[Stored data entries]
####################

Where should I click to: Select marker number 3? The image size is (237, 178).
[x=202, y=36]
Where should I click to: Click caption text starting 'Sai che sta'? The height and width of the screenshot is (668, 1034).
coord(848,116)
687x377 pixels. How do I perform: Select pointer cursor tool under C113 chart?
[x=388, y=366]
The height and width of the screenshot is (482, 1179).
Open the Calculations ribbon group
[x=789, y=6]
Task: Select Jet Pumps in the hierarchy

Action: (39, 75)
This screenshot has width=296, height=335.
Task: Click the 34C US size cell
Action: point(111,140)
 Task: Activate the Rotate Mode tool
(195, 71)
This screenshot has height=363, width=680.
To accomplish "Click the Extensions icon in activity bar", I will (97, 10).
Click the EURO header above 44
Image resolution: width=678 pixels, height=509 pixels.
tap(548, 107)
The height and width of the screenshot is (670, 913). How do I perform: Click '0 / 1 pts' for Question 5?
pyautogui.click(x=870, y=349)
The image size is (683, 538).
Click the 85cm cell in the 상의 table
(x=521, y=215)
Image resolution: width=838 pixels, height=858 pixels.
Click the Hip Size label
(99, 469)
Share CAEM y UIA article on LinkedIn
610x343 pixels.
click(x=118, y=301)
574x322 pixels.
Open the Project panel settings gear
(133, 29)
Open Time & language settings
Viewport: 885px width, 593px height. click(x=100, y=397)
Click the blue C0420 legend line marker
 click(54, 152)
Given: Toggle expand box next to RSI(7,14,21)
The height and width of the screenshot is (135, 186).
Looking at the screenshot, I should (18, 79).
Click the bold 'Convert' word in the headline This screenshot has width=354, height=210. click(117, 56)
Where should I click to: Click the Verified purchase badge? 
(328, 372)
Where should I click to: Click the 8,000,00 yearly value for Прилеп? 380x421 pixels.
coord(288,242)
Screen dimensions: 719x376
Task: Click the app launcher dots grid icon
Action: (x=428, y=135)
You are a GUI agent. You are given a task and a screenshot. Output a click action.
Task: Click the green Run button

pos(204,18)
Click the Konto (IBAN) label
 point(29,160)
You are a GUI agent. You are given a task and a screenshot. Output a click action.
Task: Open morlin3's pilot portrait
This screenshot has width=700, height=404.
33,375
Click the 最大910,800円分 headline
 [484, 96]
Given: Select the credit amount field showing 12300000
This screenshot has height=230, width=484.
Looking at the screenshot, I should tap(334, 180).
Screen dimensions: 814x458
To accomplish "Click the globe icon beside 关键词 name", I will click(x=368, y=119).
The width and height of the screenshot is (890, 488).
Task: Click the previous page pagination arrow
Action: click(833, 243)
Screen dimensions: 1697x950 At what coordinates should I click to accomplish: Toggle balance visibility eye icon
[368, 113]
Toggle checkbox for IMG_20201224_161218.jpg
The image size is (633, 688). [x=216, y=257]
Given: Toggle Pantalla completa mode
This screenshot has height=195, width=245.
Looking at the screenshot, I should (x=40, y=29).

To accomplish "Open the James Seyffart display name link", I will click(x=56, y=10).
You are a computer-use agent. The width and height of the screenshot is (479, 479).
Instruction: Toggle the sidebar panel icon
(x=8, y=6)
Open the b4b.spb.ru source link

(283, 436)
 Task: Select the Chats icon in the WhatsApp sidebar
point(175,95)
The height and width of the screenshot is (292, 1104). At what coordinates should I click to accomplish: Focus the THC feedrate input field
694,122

####################

■ REQUIRED ACTION
Give back precisely the lines above that start at the line containing "Share CAEM y UIA article on LinkedIn" and end at the line containing "Given: Toggle expand box next to RSI(7,14,21)", inclusive. No other lines belong in the output.

■ RESULT FOR THIS EXERCISE
Share CAEM y UIA article on LinkedIn
610x343 pixels.
click(x=118, y=301)
574x322 pixels.
Open the Project panel settings gear
(133, 29)
Open Time & language settings
Viewport: 885px width, 593px height. click(x=100, y=397)
Click the blue C0420 legend line marker
 click(54, 152)
Given: Toggle expand box next to RSI(7,14,21)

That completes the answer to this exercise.